» **AIM OF THE EXERCISE**: All of these records need to be duplicated exactly.

Stored records:
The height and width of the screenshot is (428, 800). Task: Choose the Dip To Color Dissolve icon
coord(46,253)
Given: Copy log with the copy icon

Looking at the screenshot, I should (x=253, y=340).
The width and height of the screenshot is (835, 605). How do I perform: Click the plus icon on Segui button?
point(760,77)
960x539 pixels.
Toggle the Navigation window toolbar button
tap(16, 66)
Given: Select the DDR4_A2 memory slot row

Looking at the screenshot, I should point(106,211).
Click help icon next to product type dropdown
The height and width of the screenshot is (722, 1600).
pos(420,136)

» **ANSWER TO THE EXERCISE**:
The height and width of the screenshot is (428, 800). Task: Choose the Dip To Color Dissolve icon
coord(46,253)
Given: Copy log with the copy icon

Looking at the screenshot, I should (x=253, y=340).
The width and height of the screenshot is (835, 605). How do I perform: Click the plus icon on Segui button?
point(760,77)
960x539 pixels.
Toggle the Navigation window toolbar button
tap(16, 66)
Given: Select the DDR4_A2 memory slot row

Looking at the screenshot, I should point(106,211).
Click help icon next to product type dropdown
The height and width of the screenshot is (722, 1600).
pos(420,136)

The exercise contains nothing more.